(Document segment begins)

Conservatives should look at all this and say to themselves, this is what we were hoping for, and we should applaud it.
We should applaud it because I think there's also going to be more.
And for all of those women uh marching today, who I know can probably feel the scorn in the eyes of many passers-by in DC.
I used to live in DC.
It is a wonderful little communist communist enclave in terms of its politics.
It's just left of left.
And I'm sure they know that the media is looking at them as somehow just ignorant, uh backwards in their thinking, anti-feminist.
I just want to say to all of the women at the March for Life today, and to anyone around the country who supports them or has none in the past, thank you.
I offer you uh a hug, a high five, a thumbs up.
Whatever I can give, thank you for what you're doing.
It matters.
And I think everybody who considers himself pro-life and a conservative should see some of the indicators, early indicators from the Trump administration, and also stop for a minute and say, so far, so good.

(Document segment ends)
(Data for analysis begins)

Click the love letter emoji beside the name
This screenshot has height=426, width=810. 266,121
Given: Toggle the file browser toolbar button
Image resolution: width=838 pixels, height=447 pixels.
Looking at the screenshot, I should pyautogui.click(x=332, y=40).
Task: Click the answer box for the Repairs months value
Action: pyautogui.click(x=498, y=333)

(Data for analysis ends)

What is expected
In the speech transcript, what does the speaker offer the women at the March for Life?

Output below
A hug, a high five, and a thumbs up.